In the records below, find the line containing "Screen dimensions: 596x390" and the line containing "Given: Click the"; please repeat exactly the lines from one to the other, both included, and nothing more.

[Source records]
= = =

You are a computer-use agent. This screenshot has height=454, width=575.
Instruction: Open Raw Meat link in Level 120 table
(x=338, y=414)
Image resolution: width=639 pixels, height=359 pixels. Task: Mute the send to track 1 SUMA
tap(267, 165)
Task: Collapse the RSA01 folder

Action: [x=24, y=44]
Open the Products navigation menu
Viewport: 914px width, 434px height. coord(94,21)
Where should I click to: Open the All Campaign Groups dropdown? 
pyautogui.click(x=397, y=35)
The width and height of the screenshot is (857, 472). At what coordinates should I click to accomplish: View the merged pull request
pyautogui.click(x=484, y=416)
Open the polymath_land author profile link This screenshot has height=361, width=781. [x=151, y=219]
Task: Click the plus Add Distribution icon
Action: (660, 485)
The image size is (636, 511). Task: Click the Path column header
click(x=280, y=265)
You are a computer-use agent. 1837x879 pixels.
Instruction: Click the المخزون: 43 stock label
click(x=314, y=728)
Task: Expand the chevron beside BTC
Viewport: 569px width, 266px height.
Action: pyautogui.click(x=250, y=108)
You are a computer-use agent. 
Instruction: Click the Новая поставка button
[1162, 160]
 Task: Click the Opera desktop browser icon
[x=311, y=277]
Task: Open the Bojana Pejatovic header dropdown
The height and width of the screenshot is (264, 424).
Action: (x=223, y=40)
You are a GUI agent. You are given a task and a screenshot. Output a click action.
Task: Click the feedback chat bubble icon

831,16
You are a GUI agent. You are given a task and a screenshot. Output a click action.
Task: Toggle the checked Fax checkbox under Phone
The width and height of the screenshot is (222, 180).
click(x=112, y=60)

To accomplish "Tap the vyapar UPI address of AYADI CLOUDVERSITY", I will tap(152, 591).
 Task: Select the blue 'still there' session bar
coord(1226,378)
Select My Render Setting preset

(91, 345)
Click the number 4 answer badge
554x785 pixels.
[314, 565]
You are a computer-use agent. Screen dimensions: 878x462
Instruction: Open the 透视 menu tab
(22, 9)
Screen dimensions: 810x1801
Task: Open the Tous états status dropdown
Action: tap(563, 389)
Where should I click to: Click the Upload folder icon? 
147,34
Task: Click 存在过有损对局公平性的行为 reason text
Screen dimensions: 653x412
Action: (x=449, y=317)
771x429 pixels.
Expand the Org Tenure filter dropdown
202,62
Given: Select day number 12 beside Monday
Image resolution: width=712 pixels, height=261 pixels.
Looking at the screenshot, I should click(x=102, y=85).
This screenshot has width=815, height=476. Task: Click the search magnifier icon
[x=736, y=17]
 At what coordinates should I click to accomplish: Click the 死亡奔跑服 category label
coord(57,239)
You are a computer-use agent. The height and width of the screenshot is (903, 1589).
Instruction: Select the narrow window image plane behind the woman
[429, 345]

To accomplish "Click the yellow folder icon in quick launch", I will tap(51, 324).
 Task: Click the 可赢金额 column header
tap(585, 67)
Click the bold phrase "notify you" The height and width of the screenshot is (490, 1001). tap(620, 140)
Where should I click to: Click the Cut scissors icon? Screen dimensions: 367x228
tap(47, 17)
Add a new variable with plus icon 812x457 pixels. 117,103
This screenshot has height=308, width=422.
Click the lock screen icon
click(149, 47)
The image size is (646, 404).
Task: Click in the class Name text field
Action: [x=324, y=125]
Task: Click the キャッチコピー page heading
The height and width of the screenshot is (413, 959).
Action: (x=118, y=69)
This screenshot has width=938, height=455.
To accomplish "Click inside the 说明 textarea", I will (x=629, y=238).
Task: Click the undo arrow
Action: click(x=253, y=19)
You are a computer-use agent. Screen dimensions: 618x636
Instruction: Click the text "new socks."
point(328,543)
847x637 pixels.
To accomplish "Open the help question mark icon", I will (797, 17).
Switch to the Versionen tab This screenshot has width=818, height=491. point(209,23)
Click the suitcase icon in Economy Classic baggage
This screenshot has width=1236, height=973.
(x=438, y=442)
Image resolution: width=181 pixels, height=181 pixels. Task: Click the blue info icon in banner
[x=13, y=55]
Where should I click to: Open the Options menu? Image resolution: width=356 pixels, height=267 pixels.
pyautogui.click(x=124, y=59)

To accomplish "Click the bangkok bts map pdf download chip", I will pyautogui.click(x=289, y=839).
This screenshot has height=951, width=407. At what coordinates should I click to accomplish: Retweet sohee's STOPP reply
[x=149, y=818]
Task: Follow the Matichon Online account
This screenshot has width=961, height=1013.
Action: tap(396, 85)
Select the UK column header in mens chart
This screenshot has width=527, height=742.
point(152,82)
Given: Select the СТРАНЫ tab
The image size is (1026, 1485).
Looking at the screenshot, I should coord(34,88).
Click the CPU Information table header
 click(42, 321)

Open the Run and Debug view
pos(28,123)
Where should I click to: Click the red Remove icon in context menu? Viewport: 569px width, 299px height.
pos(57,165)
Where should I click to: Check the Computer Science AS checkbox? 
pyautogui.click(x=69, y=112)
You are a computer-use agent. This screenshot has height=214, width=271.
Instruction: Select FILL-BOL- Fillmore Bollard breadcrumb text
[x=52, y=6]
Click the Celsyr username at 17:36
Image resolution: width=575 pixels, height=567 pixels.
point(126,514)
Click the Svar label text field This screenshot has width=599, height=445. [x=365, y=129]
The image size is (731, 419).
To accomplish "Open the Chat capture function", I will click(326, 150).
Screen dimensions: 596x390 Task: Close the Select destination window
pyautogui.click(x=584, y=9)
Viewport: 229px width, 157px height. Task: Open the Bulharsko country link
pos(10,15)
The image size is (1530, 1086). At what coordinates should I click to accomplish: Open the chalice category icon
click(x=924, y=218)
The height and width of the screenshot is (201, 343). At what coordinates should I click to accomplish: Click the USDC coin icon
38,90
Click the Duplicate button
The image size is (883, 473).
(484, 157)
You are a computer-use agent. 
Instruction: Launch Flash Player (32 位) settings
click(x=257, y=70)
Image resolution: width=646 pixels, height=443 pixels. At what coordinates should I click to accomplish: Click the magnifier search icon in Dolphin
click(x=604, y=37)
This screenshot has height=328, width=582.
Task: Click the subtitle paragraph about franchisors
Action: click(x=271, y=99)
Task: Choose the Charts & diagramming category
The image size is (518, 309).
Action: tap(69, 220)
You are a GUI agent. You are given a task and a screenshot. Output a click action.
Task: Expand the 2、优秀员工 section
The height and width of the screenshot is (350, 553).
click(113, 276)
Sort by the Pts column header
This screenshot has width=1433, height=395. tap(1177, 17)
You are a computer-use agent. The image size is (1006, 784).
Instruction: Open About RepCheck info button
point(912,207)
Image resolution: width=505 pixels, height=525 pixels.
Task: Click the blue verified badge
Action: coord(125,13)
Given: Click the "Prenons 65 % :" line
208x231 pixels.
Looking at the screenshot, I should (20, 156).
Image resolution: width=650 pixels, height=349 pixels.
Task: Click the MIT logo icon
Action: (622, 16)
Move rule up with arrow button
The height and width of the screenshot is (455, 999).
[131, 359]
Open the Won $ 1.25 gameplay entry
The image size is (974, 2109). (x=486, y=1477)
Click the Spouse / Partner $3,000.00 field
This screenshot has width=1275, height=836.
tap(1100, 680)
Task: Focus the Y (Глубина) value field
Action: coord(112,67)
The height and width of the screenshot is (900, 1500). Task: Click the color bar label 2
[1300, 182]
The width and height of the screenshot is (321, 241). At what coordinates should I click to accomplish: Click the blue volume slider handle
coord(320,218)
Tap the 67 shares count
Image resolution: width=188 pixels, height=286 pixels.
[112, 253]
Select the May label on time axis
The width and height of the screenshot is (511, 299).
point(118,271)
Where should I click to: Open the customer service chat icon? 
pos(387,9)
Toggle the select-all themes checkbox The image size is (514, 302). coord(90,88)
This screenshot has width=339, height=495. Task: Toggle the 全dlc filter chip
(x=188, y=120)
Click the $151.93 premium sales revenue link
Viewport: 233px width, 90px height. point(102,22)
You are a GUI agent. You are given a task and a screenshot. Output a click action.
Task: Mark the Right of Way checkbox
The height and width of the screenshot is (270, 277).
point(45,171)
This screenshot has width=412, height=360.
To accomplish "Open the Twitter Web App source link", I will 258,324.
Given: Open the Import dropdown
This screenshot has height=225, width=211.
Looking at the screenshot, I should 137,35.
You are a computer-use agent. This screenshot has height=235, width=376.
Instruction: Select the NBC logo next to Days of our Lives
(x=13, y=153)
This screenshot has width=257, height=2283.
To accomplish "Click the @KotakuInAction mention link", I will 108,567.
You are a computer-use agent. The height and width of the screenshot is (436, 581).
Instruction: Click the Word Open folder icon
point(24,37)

= = =

_Response below_
Screen dimensions: 596x390 Task: Close the Select destination window
pyautogui.click(x=584, y=9)
Viewport: 229px width, 157px height. Task: Open the Bulharsko country link
pos(10,15)
The image size is (1530, 1086). At what coordinates should I click to accomplish: Open the chalice category icon
click(x=924, y=218)
The height and width of the screenshot is (201, 343). At what coordinates should I click to accomplish: Click the USDC coin icon
38,90
Click the Duplicate button
The image size is (883, 473).
(484, 157)
You are a computer-use agent. 
Instruction: Launch Flash Player (32 位) settings
click(x=257, y=70)
Image resolution: width=646 pixels, height=443 pixels. At what coordinates should I click to accomplish: Click the magnifier search icon in Dolphin
click(x=604, y=37)
This screenshot has height=328, width=582.
Task: Click the subtitle paragraph about franchisors
Action: click(x=271, y=99)
Task: Choose the Charts & diagramming category
The image size is (518, 309).
Action: tap(69, 220)
You are a GUI agent. You are given a task and a screenshot. Output a click action.
Task: Expand the 2、优秀员工 section
The height and width of the screenshot is (350, 553).
click(113, 276)
Sort by the Pts column header
This screenshot has width=1433, height=395. tap(1177, 17)
You are a computer-use agent. The image size is (1006, 784).
Instruction: Open About RepCheck info button
point(912,207)
Image resolution: width=505 pixels, height=525 pixels.
Task: Click the blue verified badge
Action: coord(125,13)
Given: Click the "Prenons 65 % :" line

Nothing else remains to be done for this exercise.